Xi dan Steyn serta M’Pudi terlibat langsung dalam budaya modern dan budaya suku
Bushmen dan hal ini memudahkan proses adaptasi mereka. Kemudian, Kate yang
berpikiran terbuka dan berjiwa sosial tinggi juga dapat melakukan komunikasi lintas
budaya terhadap teroris yang menyandera murid-muridnya dengan cara bernnegosiasi.
Dalam film ini kami juga disuguhkan bagaimana stage dalam culture shock. Dimulai
dari honeymoon stage. Honeymoon Stage adalah tahap pertama dari gegar budaya,
dan seringkali dapat berlangsung selama beberapa minggu atau bahkan berbulan-
bulan. Ini adalah fase euforia ketika Anda terpesona oleh semua aspek menarik dan
berbeda dari kehidupan baru Anda – mulai dari pemandangan dan aroma hingga
kecepatan hidup dan kebiasaan budaya.
Selanjutnya, Recovery Stage dimana tahapan ini perlahan mengiringi karena orang
merasa lebih betah di lingkungan baru mereka. Perasaan dari tahap konflik mulai
mereda ketika orang menyesuaikan diri dengan lingkungan baru mereka. Meskipun
mereka mungkin masih belum memahami isyarat budaya tertentu, orang akan menjadi
lebih akrab—setidaknya hingga menafsirkannya menjadi lebih mudah. Selama tahap
penerimaan atau pemulihan, orang lebih mampu mengalami dan menikmati rumah
baru mereka. Biasanya, kepercayaan dan sikap terhadap lingkungan baru mereka
meningkat, yang mengarah pada peningkatan kepercayaan diri dan kembalinya rasa
humor mereka. Hambatan dan kesalahpahaman dari tahap frustrasi biasanya telah
diselesaikan, memungkinkan orang untuk menjadi lebih santai dan lebih bahagia.

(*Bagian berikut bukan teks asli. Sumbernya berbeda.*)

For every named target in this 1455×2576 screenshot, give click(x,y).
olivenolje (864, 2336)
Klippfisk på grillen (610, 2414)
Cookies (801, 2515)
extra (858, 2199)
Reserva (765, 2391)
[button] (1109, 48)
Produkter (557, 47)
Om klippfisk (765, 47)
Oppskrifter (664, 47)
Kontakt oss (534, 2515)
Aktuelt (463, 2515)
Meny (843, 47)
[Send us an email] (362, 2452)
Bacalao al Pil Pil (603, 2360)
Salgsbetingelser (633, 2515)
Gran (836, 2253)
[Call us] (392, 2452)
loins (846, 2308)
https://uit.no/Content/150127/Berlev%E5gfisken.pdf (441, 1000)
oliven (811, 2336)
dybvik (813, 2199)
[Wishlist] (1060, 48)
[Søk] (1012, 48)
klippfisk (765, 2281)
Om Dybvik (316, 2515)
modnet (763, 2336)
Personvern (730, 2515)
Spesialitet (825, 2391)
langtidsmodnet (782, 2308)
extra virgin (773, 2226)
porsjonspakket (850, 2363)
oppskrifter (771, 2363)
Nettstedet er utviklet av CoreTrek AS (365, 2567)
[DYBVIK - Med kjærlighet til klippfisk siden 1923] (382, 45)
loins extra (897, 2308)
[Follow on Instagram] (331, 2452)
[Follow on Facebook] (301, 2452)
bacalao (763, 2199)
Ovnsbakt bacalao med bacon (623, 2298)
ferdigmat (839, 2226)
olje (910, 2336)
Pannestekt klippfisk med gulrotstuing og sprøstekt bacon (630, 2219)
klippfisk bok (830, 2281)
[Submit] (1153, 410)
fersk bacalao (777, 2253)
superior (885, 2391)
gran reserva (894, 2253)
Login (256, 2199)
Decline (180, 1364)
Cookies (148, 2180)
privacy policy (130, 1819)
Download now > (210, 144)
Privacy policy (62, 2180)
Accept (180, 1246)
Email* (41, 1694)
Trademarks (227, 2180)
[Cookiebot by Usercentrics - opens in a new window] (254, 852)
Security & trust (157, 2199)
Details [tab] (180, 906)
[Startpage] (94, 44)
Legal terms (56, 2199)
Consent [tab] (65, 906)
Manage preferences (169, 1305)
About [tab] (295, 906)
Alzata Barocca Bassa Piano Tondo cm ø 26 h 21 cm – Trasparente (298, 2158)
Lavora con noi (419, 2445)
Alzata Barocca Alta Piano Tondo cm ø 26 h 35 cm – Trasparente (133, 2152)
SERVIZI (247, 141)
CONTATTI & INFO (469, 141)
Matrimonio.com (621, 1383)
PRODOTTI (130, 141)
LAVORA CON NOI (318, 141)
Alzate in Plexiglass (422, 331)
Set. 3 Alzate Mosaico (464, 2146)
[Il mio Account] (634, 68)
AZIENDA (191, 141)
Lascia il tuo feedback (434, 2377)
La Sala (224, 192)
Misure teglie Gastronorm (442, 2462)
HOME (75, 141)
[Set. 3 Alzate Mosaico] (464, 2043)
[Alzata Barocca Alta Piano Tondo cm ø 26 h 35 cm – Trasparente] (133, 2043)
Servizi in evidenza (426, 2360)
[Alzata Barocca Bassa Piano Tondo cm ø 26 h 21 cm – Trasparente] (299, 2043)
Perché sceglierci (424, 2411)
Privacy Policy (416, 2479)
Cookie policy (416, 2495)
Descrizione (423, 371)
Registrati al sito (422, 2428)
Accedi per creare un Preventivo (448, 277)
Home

Pada tahap ini, kebanyakan orang mengalami pertumbuhan dan mungkin mengubah
perilaku lama mereka dan mengadopsi tata krama dari budaya baru mereka.
Selama tahap ini, budaya, kepercayaan, dan sikap baru mungkin tidak sepenuhnya
dipahami. Namun, realisasinya mungkin diatur dalam pemahaman yang lengkap tidak
diperlukan untuk berfungsi dan berkembang di lingkungan baru.
Terakhir Adjustment Stage, rutinitas mulai berkembang dan hal-hal mulai terasa
normal, tokoh mulai merasa lebih bisa mengakses informasi. Para tokoh juga merasa
lebih santai dan memiliki lebih sedikit emosi negatif.